A few months ago, my wife and I met a financial planner that went over all of our financial things. Our assets, debts, income, spending, taxes, insurance policies, will, and a lot more. His goal was then to go over it all and come up with a few specific recommendations. I expected to be sold on a few different products, probably around life and disability insurance. It did happen to some extent but one of his main suggestions was something that I did not expect.
-borrowing to buy solid investments
Why? Basically, because we are young, have decent level of assets, no debt except for our mortgage. Add to that the fact that we are capable and willing to take on more risk, do understand the benefits and possible downsides of making such a move, etc. Basically, any money that we can save is currently going into our tax-free retirement accounts but once that’s done, there are 2 main choices:
-increase the speed at which we pay our mortgage
-save money in non-taxable accounts
Since we are paying very little interest on our mortgage, the thinking is fairly simple. Over long periods of time, the odds are that we can generate more money through our assets than whatever we’d be saving if we were paying our mortgage. It’s fairly straightforward and I certainly know that in theory this is something that makes a lot of sense.Why Didn’t I Think About This Myself?
You’d think that with all of my financial education, my CFA title and everything else, I could have gotten to this conclusion myself.

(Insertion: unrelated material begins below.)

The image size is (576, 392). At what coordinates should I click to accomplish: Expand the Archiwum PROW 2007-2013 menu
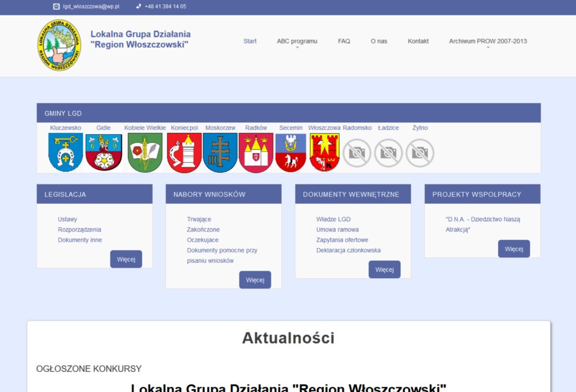488,42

I guess this is proof that it’s always useful to see someone who is more “impartial”. I’m still not a huge fan of leverage but I do think that to some extent, it makes a lot of sense to increase my leverage.
The tax perspective also makes this more attractive because any money that I end up paying in interests in borrowing to fund investments is tax deductible.How Much Debt To Take On?
I’m seriously considering adding some debt, but how much? I’ll probably use a ratio of debt to assets.
For example, if I currently own $500K in assets and $200K in debts and am willing to have a 50% ratio, I’d be able to borrow $100K to invest in the markets (or other passive income generating methods). Why? Because I would then have $600K in assets and $300K in debts (300/600 = 50%).Have You Considered Doing This?
If you are paying 3% on a mortgage and need to generate less than 2% (because of taxes impacts) to breakeven, do you think it’s a no-brainer to keep some level of debts?